Pas d’améliorations de l’échange

L’amélioration des termes de l’échange ne s’est pas produite pour la zone euro.

C’est tout d’abord la forte hausse du prix du pétrole et autres matières premières qui ont limitée l’impact positif de la hausse de l’euro sur les importations. On pourrait alors penser intuitivement qu’un euro fort est un atout et donc que cette montée vertigineuse des prix du baril n’est pas un problème mais même si le pétrole est facturé en dollars, et donc moins coûteux pour les pays de la zone euro, sa hausse n’en reste pas moins un impact négatif et non une contrepartie de l’appréciation de l’euro.

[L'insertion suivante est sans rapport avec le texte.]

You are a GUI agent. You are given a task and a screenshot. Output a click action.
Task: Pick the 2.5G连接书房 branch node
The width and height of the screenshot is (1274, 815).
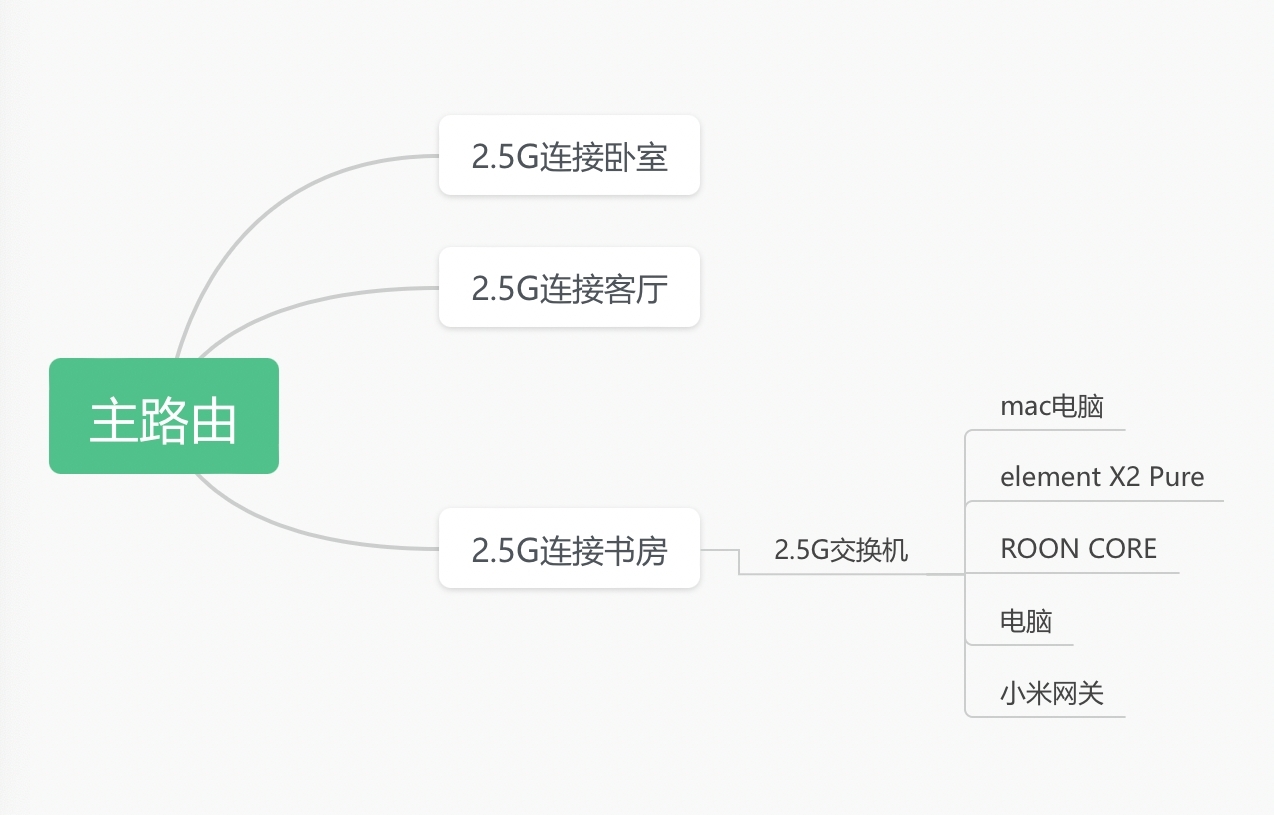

Autre élément ayant contrecarré les effets escomptés d’une possible amélioration des termes de l’échange : le commerce intra – zone. L’union monétaire européenne est composée de pays qui, comme ils le faisaient avant la mise en place de l’euro, réalisent des échanges entre eux. Mais depuis 1999 ces exportations et importations sont faites dans la même monnaie et ne sont absolument pas influencées par le taux de change euro/dollar. Or, environ la moitié du commerce extérieur effectué par les différents pays européens est un commerce intra – zone. Entre 2000 et 2003, 50.5 % des exportations françaises, 43.3 % des exportations allemandes, ou encore 44.4 % des exportations italiennes furent à destination d’un autre pays de la zone euro. L’amélioration des termes de l’échange ne pouvant se produire que sur l’autre partie de leurs exportations les effets positifs attendus ne pouvaient qu’être minorés.

Au regard du comportement des entreprises européenne, au lieu d’effets minorés nous devrions plutôt parler d’une amélioration quasi nulle. Les prix en euro des exportations ont très rapidement diminué dès 2001. Ils ont suivi les comportements de marge des exportateurs européens qui se sont appuyés sur des marges importantes dans le commerce intra – zone pour très nettement baisser celles sur le commerce extra – zone, et ainsi rester compétitifs. De cette manière aucune amélioration des termes de l’échange ne pouvait se produire et profiter aux pays de la zone euro, surtout s’il on y superpose le coût élevé de l’achat de matières premières.